### EXERCISE REQUIREMENTS:
Every line below that holds the string "badge" should be copied.

(Pixel coordinate grounding data)

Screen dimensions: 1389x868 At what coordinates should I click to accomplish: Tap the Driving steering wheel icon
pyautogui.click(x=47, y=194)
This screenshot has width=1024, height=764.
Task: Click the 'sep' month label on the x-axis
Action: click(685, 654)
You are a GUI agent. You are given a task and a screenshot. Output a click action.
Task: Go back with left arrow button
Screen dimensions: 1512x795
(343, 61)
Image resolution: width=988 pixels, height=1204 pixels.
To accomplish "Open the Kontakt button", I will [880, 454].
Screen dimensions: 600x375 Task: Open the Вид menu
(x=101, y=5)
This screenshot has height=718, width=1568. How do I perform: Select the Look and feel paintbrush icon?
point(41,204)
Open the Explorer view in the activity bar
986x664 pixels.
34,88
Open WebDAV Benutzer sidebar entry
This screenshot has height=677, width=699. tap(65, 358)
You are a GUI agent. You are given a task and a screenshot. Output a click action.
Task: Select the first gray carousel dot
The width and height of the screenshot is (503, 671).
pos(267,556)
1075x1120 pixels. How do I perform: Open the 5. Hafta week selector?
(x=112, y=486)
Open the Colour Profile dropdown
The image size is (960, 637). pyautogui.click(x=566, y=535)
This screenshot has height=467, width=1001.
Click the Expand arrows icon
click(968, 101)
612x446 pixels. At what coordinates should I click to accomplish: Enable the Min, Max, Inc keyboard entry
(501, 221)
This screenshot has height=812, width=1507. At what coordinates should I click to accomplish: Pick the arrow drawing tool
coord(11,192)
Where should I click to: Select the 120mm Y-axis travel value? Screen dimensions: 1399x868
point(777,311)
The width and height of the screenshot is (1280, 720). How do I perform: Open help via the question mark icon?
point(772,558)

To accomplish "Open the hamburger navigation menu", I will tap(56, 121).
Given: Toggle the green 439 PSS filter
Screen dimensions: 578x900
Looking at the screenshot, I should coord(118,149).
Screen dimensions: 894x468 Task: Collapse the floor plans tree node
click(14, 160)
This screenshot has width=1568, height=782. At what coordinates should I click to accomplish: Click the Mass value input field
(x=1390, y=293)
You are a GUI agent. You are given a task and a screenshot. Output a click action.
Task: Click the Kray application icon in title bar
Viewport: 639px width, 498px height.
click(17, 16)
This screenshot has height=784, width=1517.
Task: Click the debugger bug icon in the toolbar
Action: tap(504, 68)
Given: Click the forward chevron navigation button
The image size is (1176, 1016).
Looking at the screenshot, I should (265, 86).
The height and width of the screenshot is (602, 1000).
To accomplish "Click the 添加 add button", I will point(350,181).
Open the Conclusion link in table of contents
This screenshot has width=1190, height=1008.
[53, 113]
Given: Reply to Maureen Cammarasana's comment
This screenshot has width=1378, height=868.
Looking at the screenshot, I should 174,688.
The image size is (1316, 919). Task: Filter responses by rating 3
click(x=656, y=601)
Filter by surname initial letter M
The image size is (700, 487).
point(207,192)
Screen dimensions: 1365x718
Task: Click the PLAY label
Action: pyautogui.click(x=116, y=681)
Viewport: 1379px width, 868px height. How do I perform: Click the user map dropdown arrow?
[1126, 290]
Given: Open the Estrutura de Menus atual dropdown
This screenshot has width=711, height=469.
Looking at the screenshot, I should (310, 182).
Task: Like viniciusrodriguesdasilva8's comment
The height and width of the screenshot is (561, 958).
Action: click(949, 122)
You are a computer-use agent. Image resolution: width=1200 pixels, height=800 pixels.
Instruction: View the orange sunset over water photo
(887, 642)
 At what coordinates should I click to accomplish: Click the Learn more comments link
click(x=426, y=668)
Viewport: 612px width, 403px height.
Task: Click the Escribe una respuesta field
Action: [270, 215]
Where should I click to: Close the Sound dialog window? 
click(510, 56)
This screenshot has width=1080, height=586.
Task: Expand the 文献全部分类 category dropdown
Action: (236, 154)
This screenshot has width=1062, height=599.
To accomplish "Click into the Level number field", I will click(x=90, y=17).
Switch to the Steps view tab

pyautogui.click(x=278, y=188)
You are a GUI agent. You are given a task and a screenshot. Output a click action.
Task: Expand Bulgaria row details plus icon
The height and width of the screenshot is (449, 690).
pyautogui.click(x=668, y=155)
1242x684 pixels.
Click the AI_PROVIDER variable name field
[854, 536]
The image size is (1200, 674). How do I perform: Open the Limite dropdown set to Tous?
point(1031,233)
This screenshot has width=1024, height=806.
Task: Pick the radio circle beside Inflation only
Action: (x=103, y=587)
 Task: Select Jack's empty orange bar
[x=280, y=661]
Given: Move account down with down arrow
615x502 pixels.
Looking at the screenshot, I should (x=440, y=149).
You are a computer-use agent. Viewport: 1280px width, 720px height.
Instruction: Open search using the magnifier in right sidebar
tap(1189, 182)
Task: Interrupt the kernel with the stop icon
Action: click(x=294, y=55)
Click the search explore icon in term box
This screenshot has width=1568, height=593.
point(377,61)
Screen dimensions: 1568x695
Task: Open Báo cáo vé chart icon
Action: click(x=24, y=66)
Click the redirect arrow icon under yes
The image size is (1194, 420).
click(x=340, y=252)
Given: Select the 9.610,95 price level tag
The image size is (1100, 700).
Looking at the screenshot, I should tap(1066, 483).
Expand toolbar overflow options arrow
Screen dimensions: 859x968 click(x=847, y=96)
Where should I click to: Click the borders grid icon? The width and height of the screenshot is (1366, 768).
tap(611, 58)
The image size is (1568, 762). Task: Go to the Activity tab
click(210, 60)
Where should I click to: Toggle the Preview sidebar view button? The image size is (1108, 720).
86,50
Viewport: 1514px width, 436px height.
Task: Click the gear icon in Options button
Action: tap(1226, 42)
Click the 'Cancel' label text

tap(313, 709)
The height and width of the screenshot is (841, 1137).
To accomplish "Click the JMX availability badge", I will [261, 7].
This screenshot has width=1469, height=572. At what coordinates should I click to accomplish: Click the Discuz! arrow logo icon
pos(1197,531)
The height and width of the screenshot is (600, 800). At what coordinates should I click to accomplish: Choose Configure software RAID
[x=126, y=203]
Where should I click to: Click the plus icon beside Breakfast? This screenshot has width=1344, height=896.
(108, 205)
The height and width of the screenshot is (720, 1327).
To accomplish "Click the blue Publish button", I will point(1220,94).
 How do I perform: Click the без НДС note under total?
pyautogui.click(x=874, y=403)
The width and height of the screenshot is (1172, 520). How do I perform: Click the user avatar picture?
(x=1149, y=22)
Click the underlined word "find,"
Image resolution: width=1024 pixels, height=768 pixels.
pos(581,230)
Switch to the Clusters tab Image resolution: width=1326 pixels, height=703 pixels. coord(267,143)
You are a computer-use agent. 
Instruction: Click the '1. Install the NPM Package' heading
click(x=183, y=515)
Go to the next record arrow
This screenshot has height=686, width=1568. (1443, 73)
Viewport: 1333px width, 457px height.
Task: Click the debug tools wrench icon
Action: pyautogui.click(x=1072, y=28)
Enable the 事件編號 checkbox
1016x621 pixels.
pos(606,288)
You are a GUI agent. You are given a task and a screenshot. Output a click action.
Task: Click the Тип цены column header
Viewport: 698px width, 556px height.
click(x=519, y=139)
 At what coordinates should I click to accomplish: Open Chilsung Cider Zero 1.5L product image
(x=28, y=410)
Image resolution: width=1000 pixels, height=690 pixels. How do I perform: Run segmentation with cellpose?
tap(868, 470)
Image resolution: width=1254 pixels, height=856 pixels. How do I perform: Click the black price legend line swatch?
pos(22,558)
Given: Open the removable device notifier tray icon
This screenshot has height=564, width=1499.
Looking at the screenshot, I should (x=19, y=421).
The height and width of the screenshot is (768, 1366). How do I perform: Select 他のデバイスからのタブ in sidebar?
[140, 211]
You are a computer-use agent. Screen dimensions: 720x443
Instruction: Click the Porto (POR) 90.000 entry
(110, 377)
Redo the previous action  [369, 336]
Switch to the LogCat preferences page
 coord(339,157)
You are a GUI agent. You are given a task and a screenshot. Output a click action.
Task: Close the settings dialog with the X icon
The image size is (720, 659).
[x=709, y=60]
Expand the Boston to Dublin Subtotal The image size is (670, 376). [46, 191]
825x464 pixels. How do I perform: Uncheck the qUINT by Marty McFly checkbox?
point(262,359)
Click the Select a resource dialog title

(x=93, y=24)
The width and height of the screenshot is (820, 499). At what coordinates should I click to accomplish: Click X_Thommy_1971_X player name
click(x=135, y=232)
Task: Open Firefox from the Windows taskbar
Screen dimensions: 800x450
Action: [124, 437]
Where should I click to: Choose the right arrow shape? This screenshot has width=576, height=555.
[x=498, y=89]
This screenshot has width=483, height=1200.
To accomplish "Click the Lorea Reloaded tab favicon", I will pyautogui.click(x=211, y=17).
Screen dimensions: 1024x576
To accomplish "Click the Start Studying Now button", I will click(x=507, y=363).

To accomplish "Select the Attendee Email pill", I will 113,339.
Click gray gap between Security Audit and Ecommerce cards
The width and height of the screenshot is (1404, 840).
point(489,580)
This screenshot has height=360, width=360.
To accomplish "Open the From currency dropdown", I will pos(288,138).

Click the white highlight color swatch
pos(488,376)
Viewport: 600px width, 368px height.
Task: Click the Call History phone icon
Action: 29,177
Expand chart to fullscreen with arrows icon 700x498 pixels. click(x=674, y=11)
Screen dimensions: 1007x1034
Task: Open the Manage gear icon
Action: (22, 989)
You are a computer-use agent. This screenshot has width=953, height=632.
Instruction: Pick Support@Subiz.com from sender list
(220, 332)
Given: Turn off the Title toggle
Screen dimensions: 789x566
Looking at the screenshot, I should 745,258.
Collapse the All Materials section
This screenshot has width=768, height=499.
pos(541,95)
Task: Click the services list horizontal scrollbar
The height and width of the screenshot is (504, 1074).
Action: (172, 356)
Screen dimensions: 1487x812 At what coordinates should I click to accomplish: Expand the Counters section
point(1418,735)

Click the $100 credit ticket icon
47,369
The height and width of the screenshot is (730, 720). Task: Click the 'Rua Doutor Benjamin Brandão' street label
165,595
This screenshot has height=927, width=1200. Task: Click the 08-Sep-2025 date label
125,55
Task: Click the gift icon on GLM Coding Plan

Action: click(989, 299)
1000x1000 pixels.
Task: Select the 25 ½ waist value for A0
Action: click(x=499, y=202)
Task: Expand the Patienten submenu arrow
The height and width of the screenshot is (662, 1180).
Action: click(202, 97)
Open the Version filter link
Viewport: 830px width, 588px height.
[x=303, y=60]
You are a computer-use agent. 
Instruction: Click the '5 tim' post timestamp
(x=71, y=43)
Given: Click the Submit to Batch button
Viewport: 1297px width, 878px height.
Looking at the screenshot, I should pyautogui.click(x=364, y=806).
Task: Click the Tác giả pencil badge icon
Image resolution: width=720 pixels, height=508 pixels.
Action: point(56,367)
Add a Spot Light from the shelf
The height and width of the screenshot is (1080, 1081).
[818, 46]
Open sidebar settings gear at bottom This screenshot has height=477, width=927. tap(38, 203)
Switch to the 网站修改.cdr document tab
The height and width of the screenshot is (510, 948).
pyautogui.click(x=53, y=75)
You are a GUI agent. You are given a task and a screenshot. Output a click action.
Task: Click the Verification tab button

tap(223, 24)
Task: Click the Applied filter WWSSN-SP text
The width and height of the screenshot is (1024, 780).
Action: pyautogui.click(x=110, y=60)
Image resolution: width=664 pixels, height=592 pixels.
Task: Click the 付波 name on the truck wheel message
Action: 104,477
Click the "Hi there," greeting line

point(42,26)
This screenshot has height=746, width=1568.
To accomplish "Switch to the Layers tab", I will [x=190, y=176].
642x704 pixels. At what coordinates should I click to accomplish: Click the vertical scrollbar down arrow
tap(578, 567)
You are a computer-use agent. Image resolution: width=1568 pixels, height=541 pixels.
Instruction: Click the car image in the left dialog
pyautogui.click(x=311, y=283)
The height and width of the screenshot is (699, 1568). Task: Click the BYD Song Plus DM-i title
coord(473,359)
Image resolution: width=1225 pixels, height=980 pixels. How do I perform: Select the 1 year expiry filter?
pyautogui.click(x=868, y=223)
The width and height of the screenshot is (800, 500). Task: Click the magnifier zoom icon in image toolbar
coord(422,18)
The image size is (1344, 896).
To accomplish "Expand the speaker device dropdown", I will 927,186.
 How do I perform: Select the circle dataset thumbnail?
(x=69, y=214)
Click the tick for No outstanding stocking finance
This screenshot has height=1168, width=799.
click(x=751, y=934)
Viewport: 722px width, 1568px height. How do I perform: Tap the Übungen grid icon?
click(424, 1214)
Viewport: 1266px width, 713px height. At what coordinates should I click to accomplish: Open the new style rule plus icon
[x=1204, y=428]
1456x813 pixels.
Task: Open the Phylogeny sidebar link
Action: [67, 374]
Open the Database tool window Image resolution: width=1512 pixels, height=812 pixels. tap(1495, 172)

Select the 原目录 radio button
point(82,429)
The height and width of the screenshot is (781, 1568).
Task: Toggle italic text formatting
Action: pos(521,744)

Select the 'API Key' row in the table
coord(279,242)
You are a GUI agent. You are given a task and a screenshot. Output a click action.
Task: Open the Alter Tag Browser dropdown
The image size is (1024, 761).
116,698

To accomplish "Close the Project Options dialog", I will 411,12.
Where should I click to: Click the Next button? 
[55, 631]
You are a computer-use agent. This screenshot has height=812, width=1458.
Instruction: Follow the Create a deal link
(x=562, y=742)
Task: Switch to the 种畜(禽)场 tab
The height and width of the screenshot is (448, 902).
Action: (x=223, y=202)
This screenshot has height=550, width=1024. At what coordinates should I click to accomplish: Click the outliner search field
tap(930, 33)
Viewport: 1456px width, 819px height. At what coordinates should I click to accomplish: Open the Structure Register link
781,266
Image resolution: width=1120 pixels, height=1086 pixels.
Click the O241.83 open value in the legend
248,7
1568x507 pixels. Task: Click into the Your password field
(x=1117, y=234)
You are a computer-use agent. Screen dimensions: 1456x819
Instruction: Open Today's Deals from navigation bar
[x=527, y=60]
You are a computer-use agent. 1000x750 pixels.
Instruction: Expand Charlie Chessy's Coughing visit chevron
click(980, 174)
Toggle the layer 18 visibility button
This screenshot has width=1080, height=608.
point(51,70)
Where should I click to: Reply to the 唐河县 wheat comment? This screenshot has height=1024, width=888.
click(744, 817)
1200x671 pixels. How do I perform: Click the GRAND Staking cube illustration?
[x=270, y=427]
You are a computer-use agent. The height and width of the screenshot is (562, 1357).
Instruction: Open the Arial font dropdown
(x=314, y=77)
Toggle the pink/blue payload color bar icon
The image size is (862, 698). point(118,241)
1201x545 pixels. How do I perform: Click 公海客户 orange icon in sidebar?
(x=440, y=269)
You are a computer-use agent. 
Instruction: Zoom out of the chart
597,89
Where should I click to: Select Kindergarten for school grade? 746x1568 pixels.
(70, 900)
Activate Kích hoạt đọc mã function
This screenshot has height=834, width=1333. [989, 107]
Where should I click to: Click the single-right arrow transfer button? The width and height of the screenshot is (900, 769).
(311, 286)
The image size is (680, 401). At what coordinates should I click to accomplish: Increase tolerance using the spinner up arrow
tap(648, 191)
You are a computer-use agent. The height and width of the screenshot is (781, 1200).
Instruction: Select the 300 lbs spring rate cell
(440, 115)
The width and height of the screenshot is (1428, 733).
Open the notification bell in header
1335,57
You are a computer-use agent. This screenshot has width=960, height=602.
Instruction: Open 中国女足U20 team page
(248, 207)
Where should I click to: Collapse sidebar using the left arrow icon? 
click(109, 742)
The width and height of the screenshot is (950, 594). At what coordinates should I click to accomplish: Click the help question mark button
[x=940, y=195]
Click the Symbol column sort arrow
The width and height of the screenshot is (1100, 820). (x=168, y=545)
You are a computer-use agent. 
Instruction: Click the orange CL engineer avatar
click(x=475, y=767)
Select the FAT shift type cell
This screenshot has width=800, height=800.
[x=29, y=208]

### RESPONSE:
To accomplish "Click the JMX availability badge", I will [261, 7].
Task: Click the Tác giả pencil badge icon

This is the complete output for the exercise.